With n, m <= 10^5, square root decomposition is fast enough. Roughly 320 operations per query or update easily fits within the time limit in Python.

Test Cases

# helper: run solution on input string, return output string
import sys
import io

def run(inp: str) -> str:
    sys.stdin = io.StringIO(inp)

    input = sys.stdin.readline

    def solve():
        n, m = map(int, input().split())
        a = [0] + list(map(int, input().split()))

        B = int(n ** 0.5) + 1

        nxt = [0] * (n + 1)
        cnt = [0] * (n + 1)
        last = [0] * (n + 1)

        def rebuild(block):
            l = block * B + 1
            r = min(n, (block + 1) * B)

            for i in range(r, l - 1, -1):
                j = i + a[i]

                if j > n or (j - 1) // B != block:
                    nxt[i] = j
                    cnt[i] = 1
                    last[i] = i
                else:
                    nxt[i] = nxt[j]
                    cnt[i] = cnt[j] + 1
                    last[i] = last[j]

        num_blocks = (n + B - 1) // B

        for b in range(num_blocks - 1, -1, -1):
            rebuild(b)

        out = []

        for _ in range(m):
            q = list(map(int, input().split()))

            if q[0] == 0:
                x, y = q[1], q[2]
                a[x] = y
                rebuild((x - 1) // B)
            else:
                x = q[1]

                total = 0
                ans_last = x

                while x <= n:
                    total += cnt[x]
                    ans_last = last[x]
                    x = nxt[x]

                out.append(f"{ans_last} {total}")
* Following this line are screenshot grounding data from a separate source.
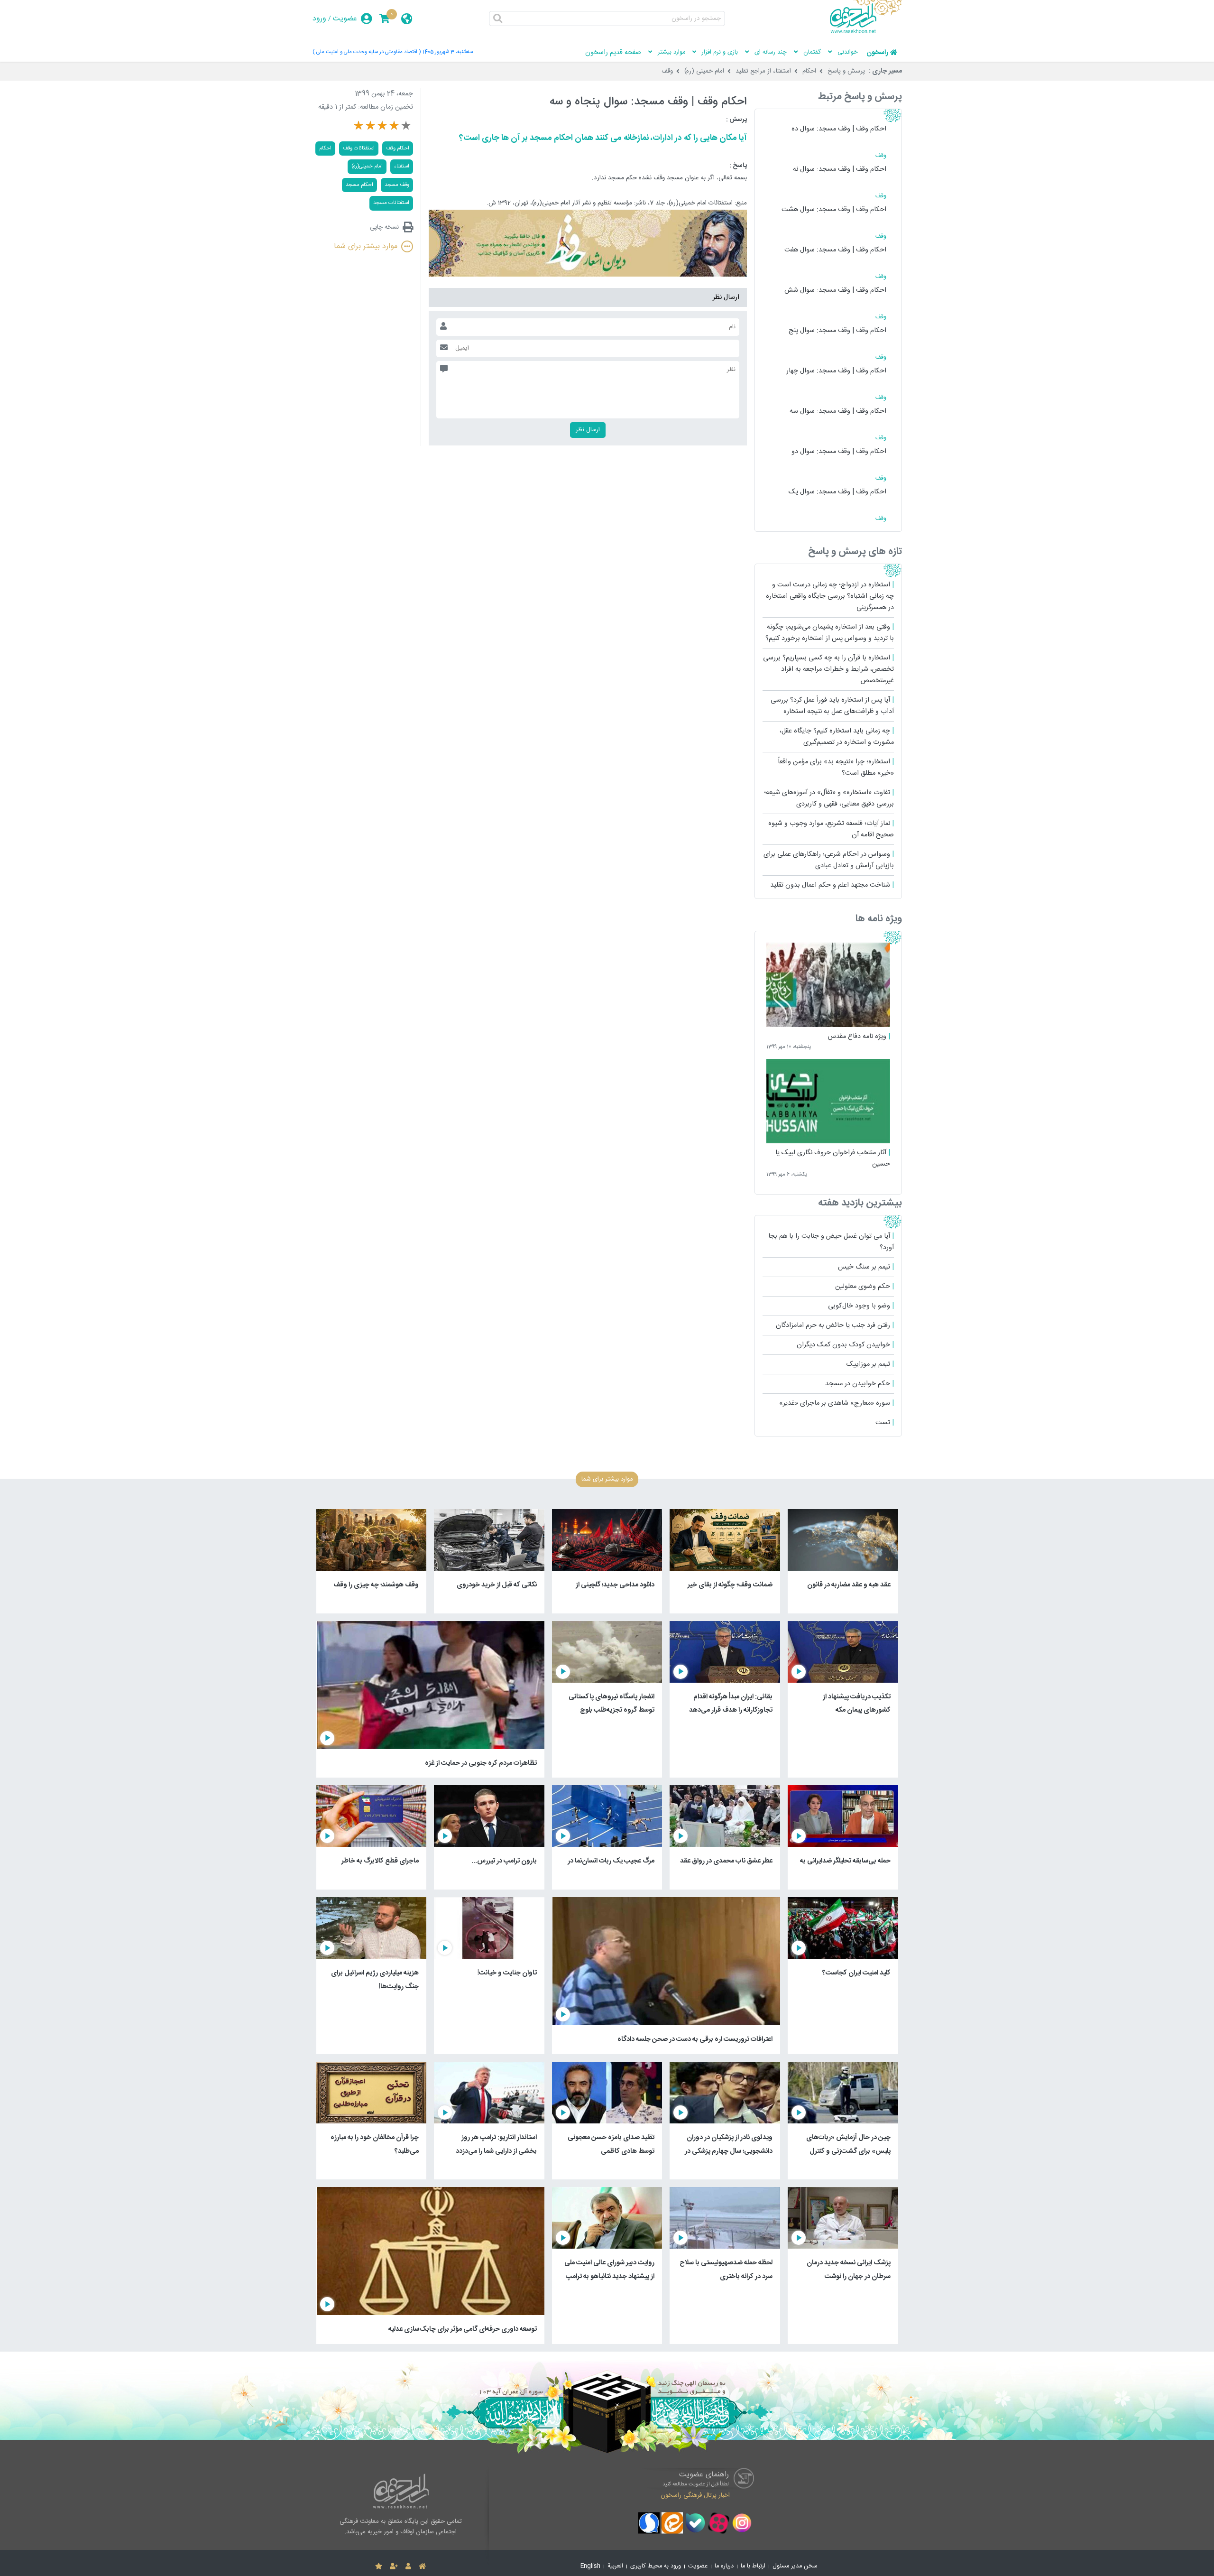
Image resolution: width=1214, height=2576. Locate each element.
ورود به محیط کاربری (655, 2566)
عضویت (345, 18)
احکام (809, 71)
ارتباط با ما (753, 2566)
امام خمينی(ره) (367, 166)
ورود (319, 18)
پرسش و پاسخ (846, 71)
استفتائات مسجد (391, 202)
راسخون (877, 52)
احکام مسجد (359, 184)
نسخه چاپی (384, 227)
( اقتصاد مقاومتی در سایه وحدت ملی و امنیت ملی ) (367, 51)
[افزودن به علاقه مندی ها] (378, 2566)
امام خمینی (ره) (704, 71)
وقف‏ (667, 71)
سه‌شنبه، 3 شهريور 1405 (448, 51)
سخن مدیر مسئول (795, 2566)
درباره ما (724, 2566)
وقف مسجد (397, 184)
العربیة (615, 2566)
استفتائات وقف (359, 148)
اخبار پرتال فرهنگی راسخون (695, 2495)
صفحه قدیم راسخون (613, 52)
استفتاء (401, 166)
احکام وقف (397, 148)
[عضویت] (394, 2566)
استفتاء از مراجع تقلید (763, 71)
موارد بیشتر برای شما (365, 246)
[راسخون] (866, 32)
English (590, 2566)
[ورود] (408, 2566)
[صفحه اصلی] (422, 2566)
        return "\n".join(out)

    return solve()

# provided sample
assert run(
"""8 5
1 1 1 1 1 2 8 2
1 1
0 1 3
1 1
0 3 4
1 2
"""
) == """8 7
8 5
7 3""", "sample 1"

# minimum size
assert run(
"""1 1
1
1 1
"""
) == "1 1", "single hole"

# all values equal
assert run(
"""5 1
1 1 1 1 1
1 1
"""
) == "5 5", "full linear chain"

# immediate exit
assert run(
"""3 1
3 1 1
1 1
"""
) == "1 1", "jump exits immediately"

# update changes path
assert run(
"""5 3
1 1 1 1 1
0 3 5
1 1
1 2
"""
) == """3 3
3 2""", "rebuild after update"
Test input Expected output What it validates
Single hole 1 1 Minimum constraints
All ones 5 5 Longest possible chain
Immediate exit 1 1 Correct last-hole handling
Update changes path 3 3, 3 2 Proper block rebuilding after updates

Edge Cases

Consider the case where the very first jump exits the array.

3 1
3 1 1
1 1

From hole 1, the jump goes directly to 4, which is outside the array. During preprocessing:

i j = i + a[i] nxt[i] cnt[i] last[i]
1 4 4 1 1

The query loop performs exactly one compressed jump and reports:

1 1

The algorithm correctly stores the last valid hole instead of the out-of-range position.

Now consider an update that changes the structure inside one block.

5 2
1 1 1 1 1
0 3 5
1 1

After updating a[3] = 5, rebuilding the block recomputes:

i nxt[i] cnt[i] last[i]
3 8 1 3
2 3 1 2
1 3 2 2

The query follows:

1 -> 3 -> outside

and returns:

3 3

Only the modified block is rebuilt, but that is sufficient because all edges point rightward.

Finally, consider jumps that land exactly on a block boundary.

6 1
2 2 2 2 2 2
1 1

Suppose the block size is 2.

The path is:

1 -> 3 -> 5 -> outside

The preprocessing recognizes that each jump leaves the current block immediately:

i nxt[i] cnt[i] last[i]
1 3 1 1
3 5 1 3
5 7 1 5

The query accumulates three compressed jumps and correctly outputs:

5 3

This confirms the block-transition logic handles boundary crossings correctly.